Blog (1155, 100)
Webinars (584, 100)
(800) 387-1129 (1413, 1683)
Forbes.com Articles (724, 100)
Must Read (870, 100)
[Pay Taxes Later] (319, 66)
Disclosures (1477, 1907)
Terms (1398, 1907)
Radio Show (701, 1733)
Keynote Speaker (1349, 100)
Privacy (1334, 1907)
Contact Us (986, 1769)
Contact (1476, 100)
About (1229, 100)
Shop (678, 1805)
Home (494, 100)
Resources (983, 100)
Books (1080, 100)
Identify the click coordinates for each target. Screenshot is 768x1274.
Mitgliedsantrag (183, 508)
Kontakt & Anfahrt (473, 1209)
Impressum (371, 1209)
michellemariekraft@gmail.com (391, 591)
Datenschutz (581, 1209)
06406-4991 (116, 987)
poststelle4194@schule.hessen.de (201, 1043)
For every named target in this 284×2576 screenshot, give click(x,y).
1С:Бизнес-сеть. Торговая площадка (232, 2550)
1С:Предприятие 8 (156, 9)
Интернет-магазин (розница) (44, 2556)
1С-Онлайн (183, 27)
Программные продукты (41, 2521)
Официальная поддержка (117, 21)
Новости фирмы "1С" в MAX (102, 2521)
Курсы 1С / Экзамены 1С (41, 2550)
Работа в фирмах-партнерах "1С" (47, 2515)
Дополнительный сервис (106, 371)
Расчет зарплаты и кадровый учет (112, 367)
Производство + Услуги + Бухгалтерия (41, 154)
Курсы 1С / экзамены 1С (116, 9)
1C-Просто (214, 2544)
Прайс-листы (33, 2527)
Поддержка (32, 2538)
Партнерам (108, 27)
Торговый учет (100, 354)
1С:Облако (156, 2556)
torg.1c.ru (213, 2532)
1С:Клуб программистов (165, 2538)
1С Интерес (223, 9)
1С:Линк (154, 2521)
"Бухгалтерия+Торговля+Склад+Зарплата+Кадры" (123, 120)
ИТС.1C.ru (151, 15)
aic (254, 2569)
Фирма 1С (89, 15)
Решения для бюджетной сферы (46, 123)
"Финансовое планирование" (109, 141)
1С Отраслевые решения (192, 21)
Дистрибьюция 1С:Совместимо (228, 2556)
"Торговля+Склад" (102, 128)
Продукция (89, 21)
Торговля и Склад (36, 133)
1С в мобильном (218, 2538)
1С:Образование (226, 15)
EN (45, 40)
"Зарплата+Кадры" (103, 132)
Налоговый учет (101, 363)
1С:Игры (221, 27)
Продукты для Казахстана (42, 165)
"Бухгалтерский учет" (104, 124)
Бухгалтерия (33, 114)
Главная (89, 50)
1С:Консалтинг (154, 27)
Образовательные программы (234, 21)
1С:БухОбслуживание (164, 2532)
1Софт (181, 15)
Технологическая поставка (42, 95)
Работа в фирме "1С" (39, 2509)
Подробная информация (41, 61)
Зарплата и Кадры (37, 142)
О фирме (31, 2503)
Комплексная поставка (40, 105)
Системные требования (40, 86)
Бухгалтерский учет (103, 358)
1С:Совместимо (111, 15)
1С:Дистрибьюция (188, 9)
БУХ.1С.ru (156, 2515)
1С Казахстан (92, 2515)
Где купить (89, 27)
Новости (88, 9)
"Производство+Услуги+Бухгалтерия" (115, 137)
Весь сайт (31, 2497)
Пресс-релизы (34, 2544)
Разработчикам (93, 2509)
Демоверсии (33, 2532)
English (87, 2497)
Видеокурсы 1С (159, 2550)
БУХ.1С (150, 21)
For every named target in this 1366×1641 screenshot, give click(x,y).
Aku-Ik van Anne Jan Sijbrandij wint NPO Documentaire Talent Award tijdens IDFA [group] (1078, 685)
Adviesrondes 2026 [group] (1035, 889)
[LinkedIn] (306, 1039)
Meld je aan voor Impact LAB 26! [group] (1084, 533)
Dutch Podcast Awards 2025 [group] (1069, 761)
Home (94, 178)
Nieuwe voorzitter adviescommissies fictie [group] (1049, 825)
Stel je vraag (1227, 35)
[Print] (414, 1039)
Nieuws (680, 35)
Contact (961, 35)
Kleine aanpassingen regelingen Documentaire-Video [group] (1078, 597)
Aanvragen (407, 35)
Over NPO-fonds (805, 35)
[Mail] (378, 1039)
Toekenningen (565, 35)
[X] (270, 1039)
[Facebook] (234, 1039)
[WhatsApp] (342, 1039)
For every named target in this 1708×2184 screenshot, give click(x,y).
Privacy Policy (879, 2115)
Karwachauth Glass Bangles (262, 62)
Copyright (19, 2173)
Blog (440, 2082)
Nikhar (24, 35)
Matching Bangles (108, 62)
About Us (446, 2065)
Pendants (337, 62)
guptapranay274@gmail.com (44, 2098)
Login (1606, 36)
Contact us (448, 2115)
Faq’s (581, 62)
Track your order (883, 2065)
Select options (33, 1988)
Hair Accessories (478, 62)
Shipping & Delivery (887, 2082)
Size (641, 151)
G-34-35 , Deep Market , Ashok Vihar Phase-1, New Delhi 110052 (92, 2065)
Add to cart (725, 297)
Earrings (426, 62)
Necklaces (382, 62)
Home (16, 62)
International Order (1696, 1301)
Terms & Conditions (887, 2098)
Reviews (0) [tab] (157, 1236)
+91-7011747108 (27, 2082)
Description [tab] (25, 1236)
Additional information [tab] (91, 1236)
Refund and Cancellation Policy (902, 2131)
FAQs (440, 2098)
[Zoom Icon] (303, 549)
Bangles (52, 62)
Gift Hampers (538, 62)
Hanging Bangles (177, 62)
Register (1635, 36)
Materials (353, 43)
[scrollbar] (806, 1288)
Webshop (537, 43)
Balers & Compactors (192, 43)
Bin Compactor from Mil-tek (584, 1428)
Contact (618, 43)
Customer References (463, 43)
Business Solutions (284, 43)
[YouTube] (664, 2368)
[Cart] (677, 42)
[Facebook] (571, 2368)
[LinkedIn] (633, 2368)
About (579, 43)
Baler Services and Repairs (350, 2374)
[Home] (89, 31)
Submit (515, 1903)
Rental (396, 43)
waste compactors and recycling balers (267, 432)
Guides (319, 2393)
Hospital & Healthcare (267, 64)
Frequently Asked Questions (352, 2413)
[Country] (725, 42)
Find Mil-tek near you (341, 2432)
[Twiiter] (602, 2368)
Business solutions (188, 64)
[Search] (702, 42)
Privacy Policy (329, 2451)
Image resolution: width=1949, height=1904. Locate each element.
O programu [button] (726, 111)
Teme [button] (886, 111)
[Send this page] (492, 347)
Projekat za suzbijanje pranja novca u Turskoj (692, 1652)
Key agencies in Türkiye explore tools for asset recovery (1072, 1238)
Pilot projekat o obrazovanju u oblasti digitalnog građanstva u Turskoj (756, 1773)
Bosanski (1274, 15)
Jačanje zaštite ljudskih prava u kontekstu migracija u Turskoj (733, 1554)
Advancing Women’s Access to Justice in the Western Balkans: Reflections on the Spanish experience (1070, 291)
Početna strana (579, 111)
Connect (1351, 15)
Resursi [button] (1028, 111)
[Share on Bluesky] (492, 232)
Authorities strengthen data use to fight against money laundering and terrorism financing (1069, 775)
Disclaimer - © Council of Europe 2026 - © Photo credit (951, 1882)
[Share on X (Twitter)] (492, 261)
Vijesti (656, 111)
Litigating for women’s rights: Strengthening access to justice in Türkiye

━━━━━━━━━━━━━━━━━━━━━━━━━━━━━━

**Requirement:**
Beginning with the first line, transcribe the complete listing exactly.

**Result of the task:**
Blog (1155, 100)
Webinars (584, 100)
(800) 387-1129 (1413, 1683)
Forbes.com Articles (724, 100)
Must Read (870, 100)
[Pay Taxes Later] (319, 66)
Disclosures (1477, 1907)
Terms (1398, 1907)
Radio Show (701, 1733)
Keynote Speaker (1349, 100)
Privacy (1334, 1907)
Contact Us (986, 1769)
Contact (1476, 100)
About (1229, 100)
Shop (678, 1805)
Home (494, 100)
Resources (983, 100)
Books (1080, 100)
Identify the click coordinates for each target. Screenshot is 768x1274.
Mitgliedsantrag (183, 508)
Kontakt & Anfahrt (473, 1209)
Impressum (371, 1209)
michellemariekraft@gmail.com (391, 591)
Datenschutz (581, 1209)
06406-4991 (116, 987)
poststelle4194@schule.hessen.de (201, 1043)
For every named target in this 284×2576 screenshot, give click(x,y).
1С:Бизнес-сеть. Торговая площадка (232, 2550)
1С:Предприятие 8 (156, 9)
Интернет-магазин (розница) (44, 2556)
1С-Онлайн (183, 27)
Программные продукты (41, 2521)
Официальная поддержка (117, 21)
Новости фирмы "1С" в MAX (102, 2521)
Курсы 1С / Экзамены 1С (41, 2550)
Работа в фирмах-партнерах "1С" (47, 2515)
Дополнительный сервис (106, 371)
Расчет зарплаты и кадровый учет (112, 367)
Производство + Услуги + Бухгалтерия (41, 154)
Курсы 1С / экзамены 1С (116, 9)
1C-Просто (214, 2544)
Прайс-листы (33, 2527)
Поддержка (32, 2538)
Партнерам (108, 27)
Торговый учет (100, 354)
1С:Облако (156, 2556)
torg.1c.ru (213, 2532)
1С:Клуб программистов (165, 2538)
1С Интерес (223, 9)
1С:Линк (154, 2521)
"Бухгалтерия+Торговля+Склад+Зарплата+Кадры" (123, 120)
ИТС.1C.ru (151, 15)
aic (254, 2569)
Фирма 1С (89, 15)
Решения для бюджетной сферы (46, 123)
"Финансовое планирование" (109, 141)
1С Отраслевые решения (192, 21)
Дистрибьюция 1С:Совместимо (228, 2556)
"Торговля+Склад" (102, 128)
Продукция (89, 21)
Торговля и Склад (36, 133)
1С в мобильном (218, 2538)
1С:Образование (226, 15)
EN (45, 40)
"Зарплата+Кадры" (103, 132)
Налоговый учет (101, 363)
1С:Игры (221, 27)
Продукты для Казахстана (42, 165)
"Бухгалтерский учет" (104, 124)
Бухгалтерия (33, 114)
Главная (89, 50)
1С:Консалтинг (154, 27)
Образовательные программы (234, 21)
1С:БухОбслуживание (164, 2532)
1Софт (181, 15)
Технологическая поставка (42, 95)
Работа в фирме "1С" (39, 2509)
Подробная информация (41, 61)
Зарплата и Кадры (37, 142)
О фирме (31, 2503)
Комплексная поставка (40, 105)
Системные требования (40, 86)
Бухгалтерский учет (103, 358)
1С:Совместимо (111, 15)
1С:Дистрибьюция (188, 9)
БУХ.1С.ru (156, 2515)
1С Казахстан (92, 2515)
Где купить (89, 27)
Новости (88, 9)
"Производство+Услуги+Бухгалтерия" (115, 137)
Весь сайт (31, 2497)
Пресс-релизы (34, 2544)
Разработчикам (93, 2509)
Демоверсии (33, 2532)
English (87, 2497)
Видеокурсы 1С (159, 2550)
БУХ.1С (150, 21)
For every named target in this 1366×1641 screenshot, give click(x,y).
Aku-Ik van Anne Jan Sijbrandij wint NPO Documentaire Talent Award tijdens IDFA [group] (1078, 685)
Adviesrondes 2026 [group] (1035, 889)
[LinkedIn] (306, 1039)
Meld je aan voor Impact LAB 26! [group] (1084, 533)
Dutch Podcast Awards 2025 [group] (1069, 761)
Home (94, 178)
Nieuwe voorzitter adviescommissies fictie [group] (1049, 825)
Stel je vraag (1227, 35)
[Print] (414, 1039)
Nieuws (680, 35)
Contact (961, 35)
Kleine aanpassingen regelingen Documentaire-Video [group] (1078, 597)
Aanvragen (407, 35)
Over NPO-fonds (805, 35)
[Mail] (378, 1039)
Toekenningen (565, 35)
[X] (270, 1039)
[Facebook] (234, 1039)
[WhatsApp] (342, 1039)
For every named target in this 1708×2184 screenshot, give click(x,y).
Privacy Policy (879, 2115)
Karwachauth Glass Bangles (262, 62)
Copyright (19, 2173)
Blog (440, 2082)
Nikhar (24, 35)
Matching Bangles (108, 62)
About Us (446, 2065)
Pendants (337, 62)
guptapranay274@gmail.com (44, 2098)
Login (1606, 36)
Contact us (448, 2115)
Faq’s (581, 62)
Track your order (883, 2065)
Select options (33, 1988)
Hair Accessories (478, 62)
Shipping & Delivery (887, 2082)
Size (641, 151)
G-34-35 , Deep Market , Ashok Vihar Phase-1, New Delhi 110052 (92, 2065)
Add to cart (725, 297)
Earrings (426, 62)
Necklaces (382, 62)
Home (16, 62)
International Order (1696, 1301)
Terms & Conditions (887, 2098)
Reviews (0) [tab] (157, 1236)
+91-7011747108 (27, 2082)
Description [tab] (25, 1236)
Additional information [tab] (91, 1236)
Refund and Cancellation Policy (902, 2131)
FAQs (440, 2098)
[Zoom Icon] (303, 549)
Bangles (52, 62)
Gift Hampers (538, 62)
Hanging Bangles (177, 62)
Register (1635, 36)
Materials (353, 43)
[scrollbar] (806, 1288)
Webshop (537, 43)
Balers & Compactors (192, 43)
Bin Compactor from Mil-tek (584, 1428)
Contact (618, 43)
Customer References (463, 43)
Business Solutions (284, 43)
[YouTube] (664, 2368)
[Cart] (677, 42)
[Facebook] (571, 2368)
[LinkedIn] (633, 2368)
About (579, 43)
Baler Services and Repairs (350, 2374)
[Home] (89, 31)
Submit (515, 1903)
Rental (396, 43)
waste compactors and recycling balers (267, 432)
Guides (319, 2393)
Hospital & Healthcare (267, 64)
Frequently Asked Questions (352, 2413)
[Country] (725, 42)
Find Mil-tek near you (341, 2432)
[Twiiter] (602, 2368)
Business solutions (188, 64)
[Search] (702, 42)
Privacy Policy (329, 2451)
Image resolution: width=1949, height=1904. Locate each element.
O programu [button] (726, 111)
Teme [button] (886, 111)
[Send this page] (492, 347)
Projekat za suzbijanje pranja novca u Turskoj (692, 1652)
Key agencies in Türkiye explore tools for asset recovery (1072, 1238)
Pilot projekat o obrazovanju u oblasti digitalnog građanstva u Turskoj (756, 1773)
Bosanski (1274, 15)
Jačanje zaštite ljudskih prava u kontekstu migracija u Turskoj (733, 1554)
Advancing Women’s Access to Justice in the Western Balkans: Reflections on the Spanish experience (1070, 291)
Početna strana (579, 111)
Connect (1351, 15)
Resursi [button] (1028, 111)
[Share on Bluesky] (492, 232)
Authorities strengthen data use to fight against money laundering and terrorism financing (1069, 775)
Disclaimer - © Council of Europe 2026 - © Photo credit (951, 1882)
[Share on X (Twitter)] (492, 261)
Vijesti (656, 111)
Litigating for women’s rights: Strengthening access to justice in Türkiye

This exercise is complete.